AIM - Copy word for word the lines of the listing from the line holding "click on hjelp" through the end of the listing, both ends included. Leave out the pictures.

- - -

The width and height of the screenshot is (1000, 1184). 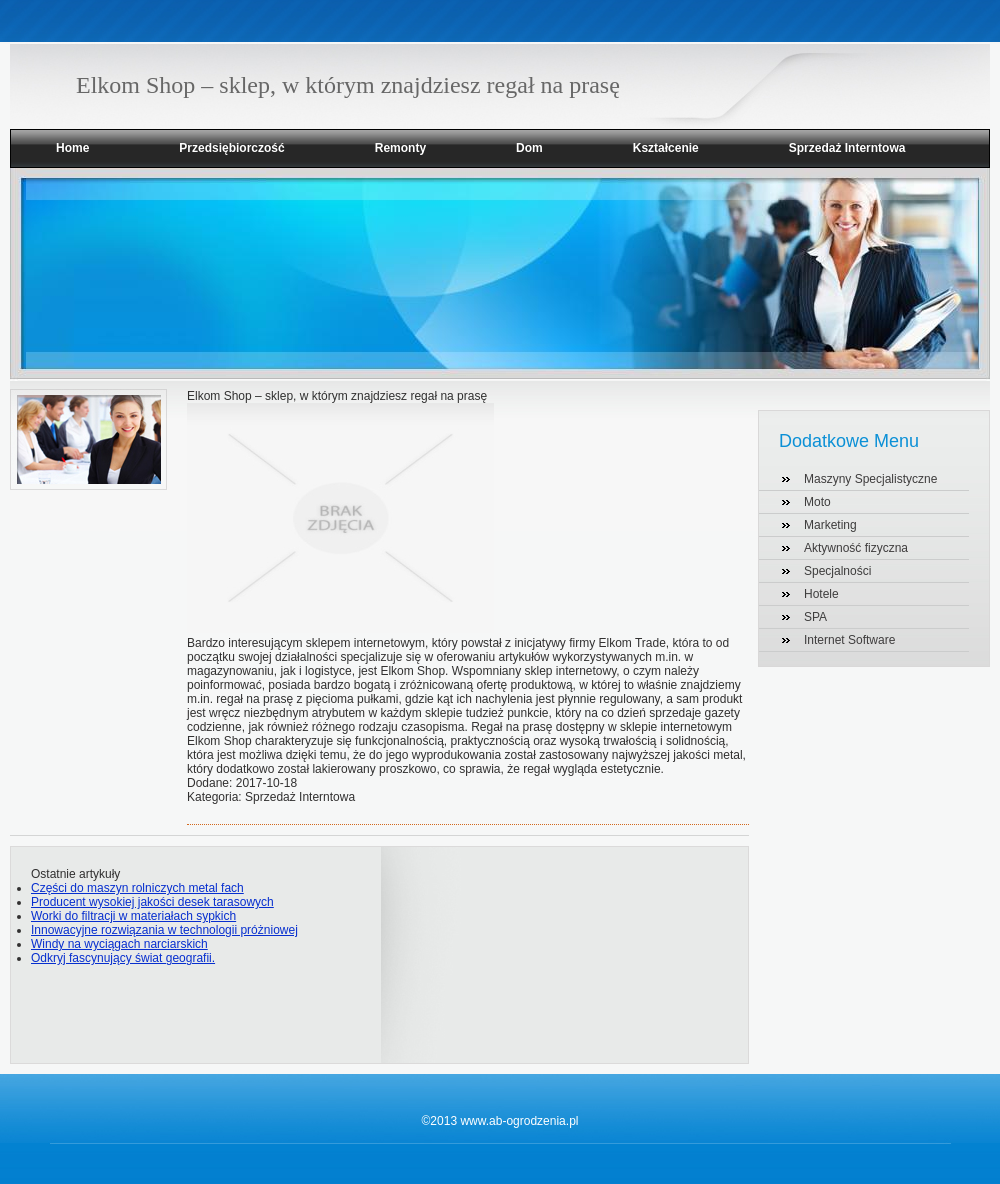 What do you see at coordinates (123, 958) in the screenshot?
I see `Odkryj fascynujący świat geografii.` at bounding box center [123, 958].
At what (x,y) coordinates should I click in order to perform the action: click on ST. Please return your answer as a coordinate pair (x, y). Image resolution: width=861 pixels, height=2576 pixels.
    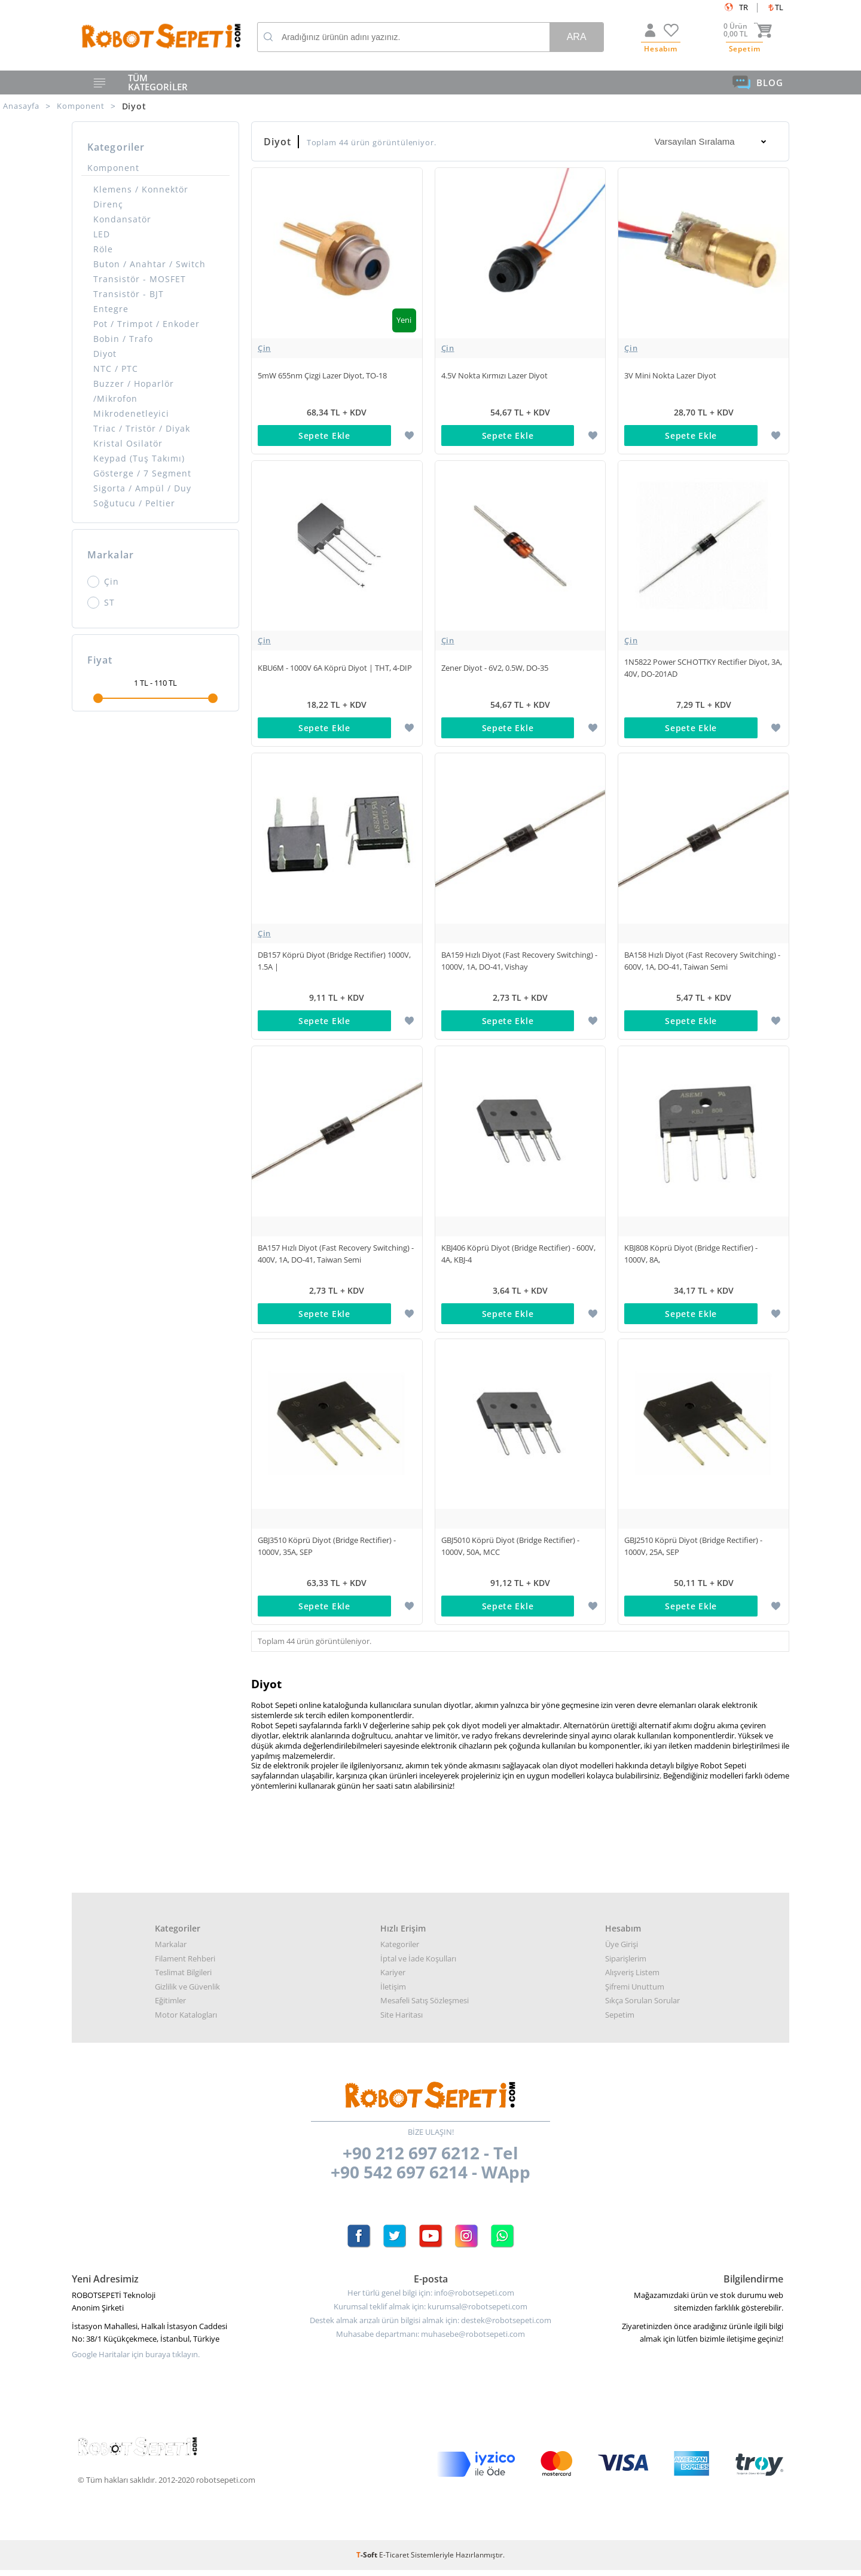
    Looking at the image, I should click on (101, 603).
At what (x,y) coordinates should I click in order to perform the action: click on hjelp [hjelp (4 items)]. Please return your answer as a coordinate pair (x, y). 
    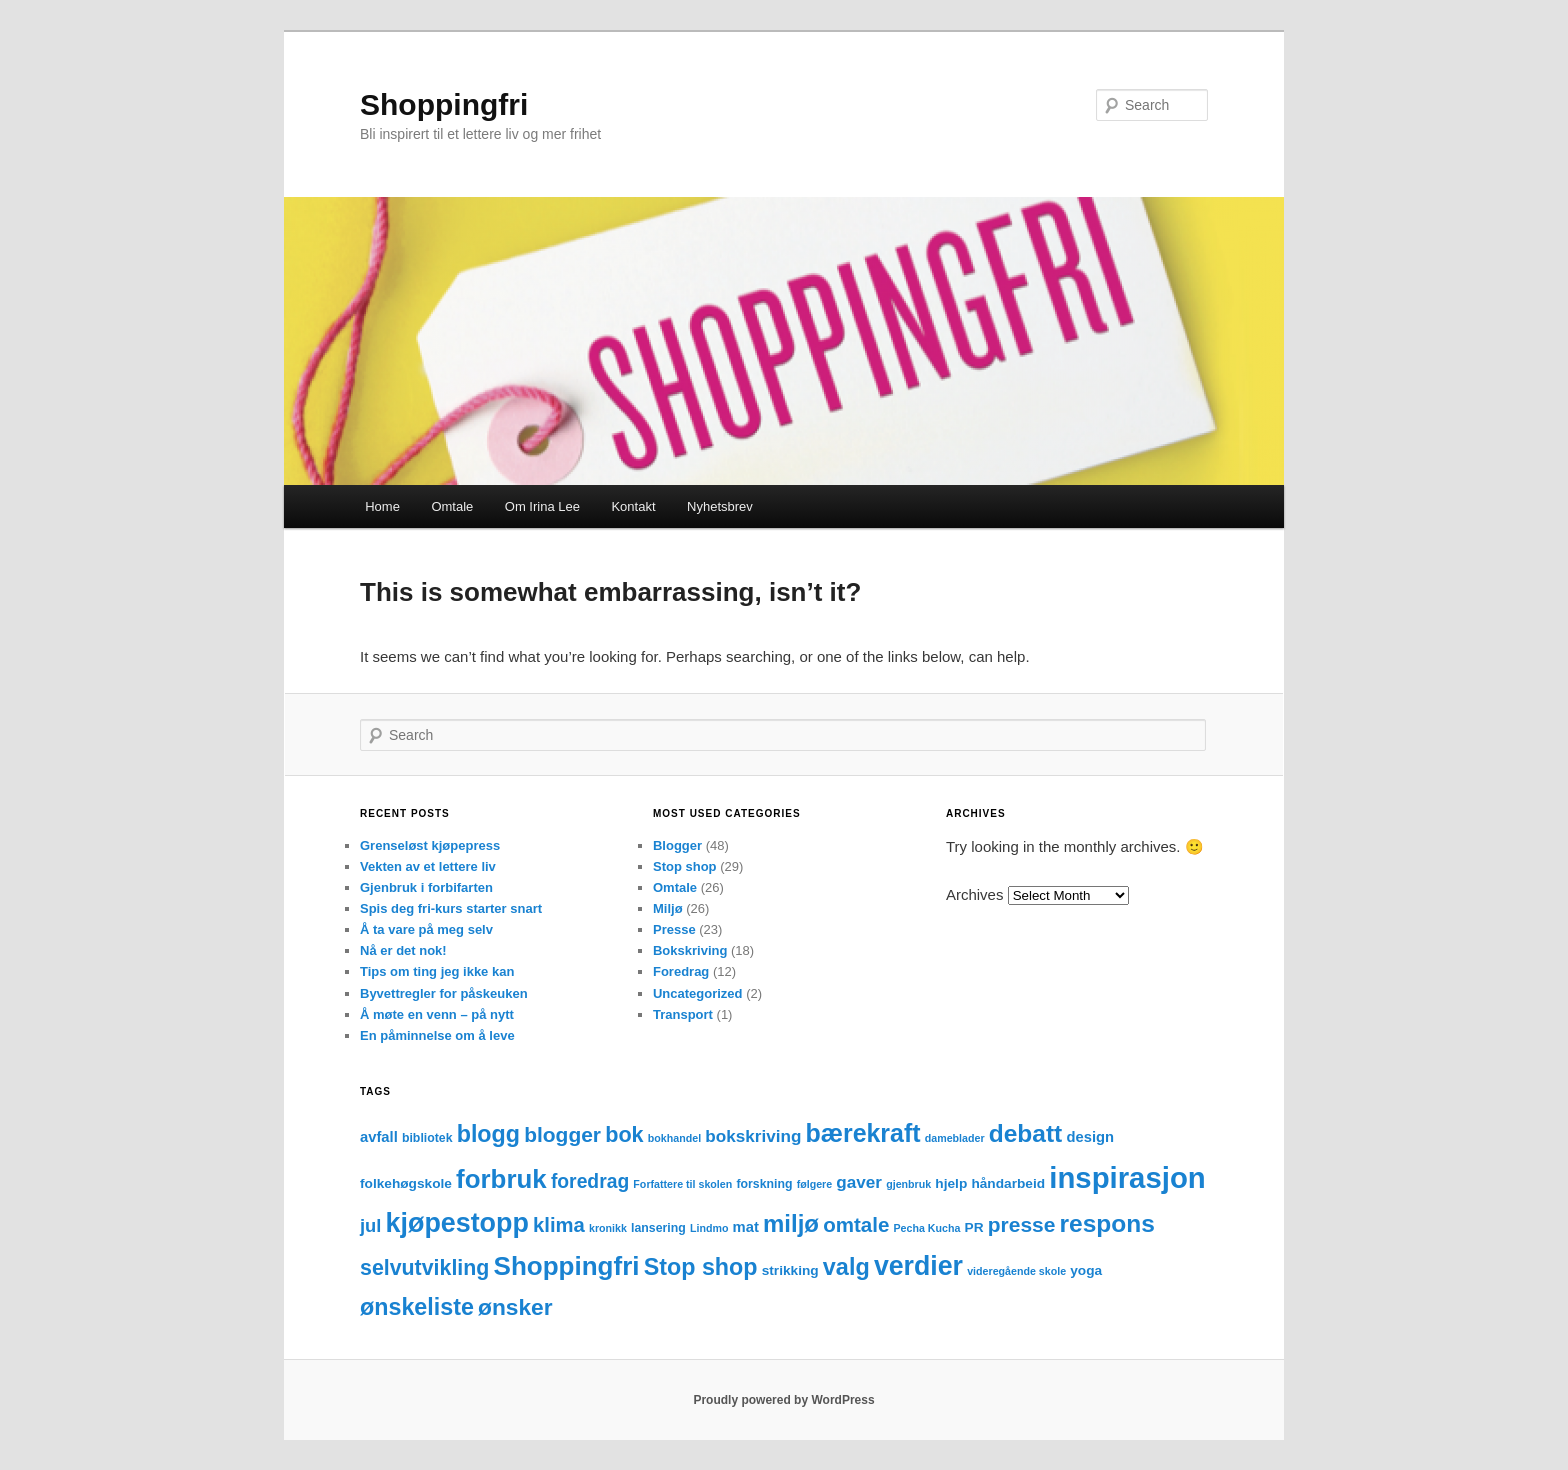
    Looking at the image, I should click on (951, 1183).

- - -

SOLUTION -
At what (x,y) coordinates should I click in order to perform the action: click on hjelp [hjelp (4 items)]. Please return your answer as a coordinate pair (x, y). 
    Looking at the image, I should click on (951, 1183).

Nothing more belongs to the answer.